Ve meseleye senin açından yaklaşacak olursak, Kuran-ı Kerim'i okuduğunu düşünmüyorum ve İslamiyet'i anlamak yerine karşına almayı seçmeni büyük bir manevi boşluğa yani ruhunu başı boş bırakmana bağlıyorum. İnsan bedeni ihtiyaçlarını giderdiği gibi ruhani ihtiyaçlarınıda gidermek zorundadır. Aksi halde hayatı boyunca bohemce bir yaşantı sürmekten geri duramaz.

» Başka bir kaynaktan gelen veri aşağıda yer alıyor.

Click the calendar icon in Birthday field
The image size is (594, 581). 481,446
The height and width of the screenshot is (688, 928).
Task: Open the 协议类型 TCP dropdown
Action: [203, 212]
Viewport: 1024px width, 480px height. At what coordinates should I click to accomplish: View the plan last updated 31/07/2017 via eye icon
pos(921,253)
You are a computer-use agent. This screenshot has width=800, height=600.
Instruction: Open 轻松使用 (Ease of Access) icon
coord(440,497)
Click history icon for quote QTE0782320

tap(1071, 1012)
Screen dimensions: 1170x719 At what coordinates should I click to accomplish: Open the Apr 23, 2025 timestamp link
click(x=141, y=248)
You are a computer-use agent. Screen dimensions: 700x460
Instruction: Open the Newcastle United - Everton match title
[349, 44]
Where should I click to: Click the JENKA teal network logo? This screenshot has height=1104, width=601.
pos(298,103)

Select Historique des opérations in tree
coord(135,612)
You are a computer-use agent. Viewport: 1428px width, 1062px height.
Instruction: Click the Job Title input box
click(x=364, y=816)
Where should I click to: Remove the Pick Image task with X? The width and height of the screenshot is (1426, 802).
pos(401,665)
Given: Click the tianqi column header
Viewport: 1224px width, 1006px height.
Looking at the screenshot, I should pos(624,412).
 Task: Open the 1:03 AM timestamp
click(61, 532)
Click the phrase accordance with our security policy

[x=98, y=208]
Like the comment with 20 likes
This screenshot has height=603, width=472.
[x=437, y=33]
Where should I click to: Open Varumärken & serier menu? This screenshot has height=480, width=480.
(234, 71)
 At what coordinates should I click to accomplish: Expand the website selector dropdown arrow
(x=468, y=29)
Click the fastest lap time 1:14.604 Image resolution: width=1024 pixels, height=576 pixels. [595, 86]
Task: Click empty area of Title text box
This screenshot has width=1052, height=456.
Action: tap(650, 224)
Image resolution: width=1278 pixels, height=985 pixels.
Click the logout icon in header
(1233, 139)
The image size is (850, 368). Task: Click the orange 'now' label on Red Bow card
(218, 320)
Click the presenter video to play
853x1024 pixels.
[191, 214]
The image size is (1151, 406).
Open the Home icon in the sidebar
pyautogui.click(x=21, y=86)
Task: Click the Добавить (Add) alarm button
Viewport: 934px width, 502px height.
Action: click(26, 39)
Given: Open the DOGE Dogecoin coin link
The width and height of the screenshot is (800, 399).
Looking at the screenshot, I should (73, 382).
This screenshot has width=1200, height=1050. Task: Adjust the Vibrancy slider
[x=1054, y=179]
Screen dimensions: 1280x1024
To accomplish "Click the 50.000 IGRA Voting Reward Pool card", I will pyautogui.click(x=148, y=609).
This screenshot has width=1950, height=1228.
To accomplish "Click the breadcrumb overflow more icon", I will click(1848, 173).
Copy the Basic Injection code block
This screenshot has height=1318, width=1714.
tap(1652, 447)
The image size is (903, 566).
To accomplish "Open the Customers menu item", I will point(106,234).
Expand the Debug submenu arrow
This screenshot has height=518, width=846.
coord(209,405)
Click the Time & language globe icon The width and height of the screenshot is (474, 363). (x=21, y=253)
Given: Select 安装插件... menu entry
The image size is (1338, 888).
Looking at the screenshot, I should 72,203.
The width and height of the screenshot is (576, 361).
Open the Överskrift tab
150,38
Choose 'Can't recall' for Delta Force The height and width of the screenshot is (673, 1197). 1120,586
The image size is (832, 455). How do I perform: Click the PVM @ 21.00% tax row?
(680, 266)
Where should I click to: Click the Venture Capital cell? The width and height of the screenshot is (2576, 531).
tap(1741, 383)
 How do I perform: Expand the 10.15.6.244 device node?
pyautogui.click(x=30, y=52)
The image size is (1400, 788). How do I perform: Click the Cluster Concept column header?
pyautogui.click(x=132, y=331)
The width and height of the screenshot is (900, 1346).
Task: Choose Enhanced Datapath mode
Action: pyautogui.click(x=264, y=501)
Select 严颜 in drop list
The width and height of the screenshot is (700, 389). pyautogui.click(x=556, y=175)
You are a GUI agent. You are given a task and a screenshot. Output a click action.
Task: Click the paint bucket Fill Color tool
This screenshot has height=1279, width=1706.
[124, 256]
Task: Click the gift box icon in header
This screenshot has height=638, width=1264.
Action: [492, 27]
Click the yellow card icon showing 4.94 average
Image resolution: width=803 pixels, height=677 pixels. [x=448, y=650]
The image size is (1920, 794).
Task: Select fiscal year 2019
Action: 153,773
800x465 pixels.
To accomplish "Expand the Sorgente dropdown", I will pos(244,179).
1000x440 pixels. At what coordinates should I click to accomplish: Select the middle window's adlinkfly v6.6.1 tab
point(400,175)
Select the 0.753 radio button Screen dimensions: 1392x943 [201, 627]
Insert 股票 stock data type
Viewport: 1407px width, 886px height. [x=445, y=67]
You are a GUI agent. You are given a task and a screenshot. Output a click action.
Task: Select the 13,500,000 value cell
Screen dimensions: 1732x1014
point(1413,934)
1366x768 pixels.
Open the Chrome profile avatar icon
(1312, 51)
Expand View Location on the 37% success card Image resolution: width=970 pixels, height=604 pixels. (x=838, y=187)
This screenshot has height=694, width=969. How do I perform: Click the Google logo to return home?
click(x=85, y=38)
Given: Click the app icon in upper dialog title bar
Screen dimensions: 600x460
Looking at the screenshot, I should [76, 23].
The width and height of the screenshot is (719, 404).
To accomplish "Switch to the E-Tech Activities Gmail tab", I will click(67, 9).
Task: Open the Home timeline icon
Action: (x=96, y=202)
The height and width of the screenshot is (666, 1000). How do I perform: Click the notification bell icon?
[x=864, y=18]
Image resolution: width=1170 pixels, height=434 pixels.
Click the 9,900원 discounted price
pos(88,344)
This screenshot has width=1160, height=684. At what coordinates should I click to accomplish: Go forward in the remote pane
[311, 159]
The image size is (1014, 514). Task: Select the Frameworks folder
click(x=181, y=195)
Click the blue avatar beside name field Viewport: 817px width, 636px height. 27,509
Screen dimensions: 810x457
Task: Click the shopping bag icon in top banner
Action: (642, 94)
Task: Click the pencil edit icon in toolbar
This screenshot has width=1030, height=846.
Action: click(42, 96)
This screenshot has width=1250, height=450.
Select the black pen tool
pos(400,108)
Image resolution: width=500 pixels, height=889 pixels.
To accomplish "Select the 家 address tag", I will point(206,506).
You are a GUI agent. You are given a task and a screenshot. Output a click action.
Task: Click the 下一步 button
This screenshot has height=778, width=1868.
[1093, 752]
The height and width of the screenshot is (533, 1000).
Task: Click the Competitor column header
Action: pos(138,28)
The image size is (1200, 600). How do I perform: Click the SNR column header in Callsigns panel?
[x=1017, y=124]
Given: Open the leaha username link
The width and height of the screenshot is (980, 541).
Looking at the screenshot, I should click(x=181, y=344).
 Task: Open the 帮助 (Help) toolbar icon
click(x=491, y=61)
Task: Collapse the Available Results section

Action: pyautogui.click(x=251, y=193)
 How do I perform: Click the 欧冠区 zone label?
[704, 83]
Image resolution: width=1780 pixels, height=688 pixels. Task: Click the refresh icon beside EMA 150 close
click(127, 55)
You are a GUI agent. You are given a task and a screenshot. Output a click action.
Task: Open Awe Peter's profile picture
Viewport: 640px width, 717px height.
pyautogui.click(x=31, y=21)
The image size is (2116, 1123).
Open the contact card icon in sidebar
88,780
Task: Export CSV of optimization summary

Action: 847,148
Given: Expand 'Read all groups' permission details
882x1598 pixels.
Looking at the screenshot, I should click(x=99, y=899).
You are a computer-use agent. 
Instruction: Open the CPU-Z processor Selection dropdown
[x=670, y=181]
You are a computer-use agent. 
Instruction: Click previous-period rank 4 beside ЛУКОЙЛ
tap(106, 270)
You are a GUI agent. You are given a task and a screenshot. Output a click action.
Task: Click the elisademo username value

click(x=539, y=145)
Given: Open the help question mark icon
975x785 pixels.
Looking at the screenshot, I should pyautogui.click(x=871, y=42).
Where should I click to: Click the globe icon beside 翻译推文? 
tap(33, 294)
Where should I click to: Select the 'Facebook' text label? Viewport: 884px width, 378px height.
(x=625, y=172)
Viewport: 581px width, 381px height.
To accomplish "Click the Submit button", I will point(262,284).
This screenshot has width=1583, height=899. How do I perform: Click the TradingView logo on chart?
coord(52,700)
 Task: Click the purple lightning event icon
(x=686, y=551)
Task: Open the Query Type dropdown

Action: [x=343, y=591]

Bilgin olsun denemek istersen HAK yolu sana çok yakın. : )
Ve konuyla ilgili şu çok beğendiğim sözüde paylaşmadan duramayacağım ;
O mantığa göre çınar ağacı da maydonozun gelişmiş şeklidir.
"Hocam, diyorlar ki insan maymunun gelişmiş şekliymiş." sorusuna Arvasi hocanın verdiği cevap.
Beni şaşırtmadığınız için teşekkür ediyorum :)
Yukarı da onca bilimsel veri paylaştım bunları araştırmak şöyle dursun işi "madem maymun dan geldik şimdi ki maymunlar niye insan" değil gibi son derece basit bir ilkokul mantalitesine indirip arkasın dan bilimsel veri diyerek evrim karşıtların'ın hezeyanlarını paylaştınız..
Oda yetmediği gibi bilimsel yetersizlik sonucu açık aramaya çıkarak beni eski mesajlarım ile vurmaya çalıştınız..
Madem seviyeyi açık arama noktasına kadar düşürdük o halde size ipucu vereyim benim bütün mesajlarımı aratın Hatim kampanyaların da aldığım cüzlere,hadis sayfasın da paylaştığım hadislere ve diğer dini yazılarıma bakarak sen 7-8 ay önce müslüman gibi(!) yorumlar yazmışsın şimdi hem desit hemde ateist gibi konuşuyorsun senin eksenin az,buz değil temelli kaymış deyin :)
Yazık gerçekten aşağıda ki signal'in hezeyanlarını bir nebze olsun anlarım ama sizden beklemezdim..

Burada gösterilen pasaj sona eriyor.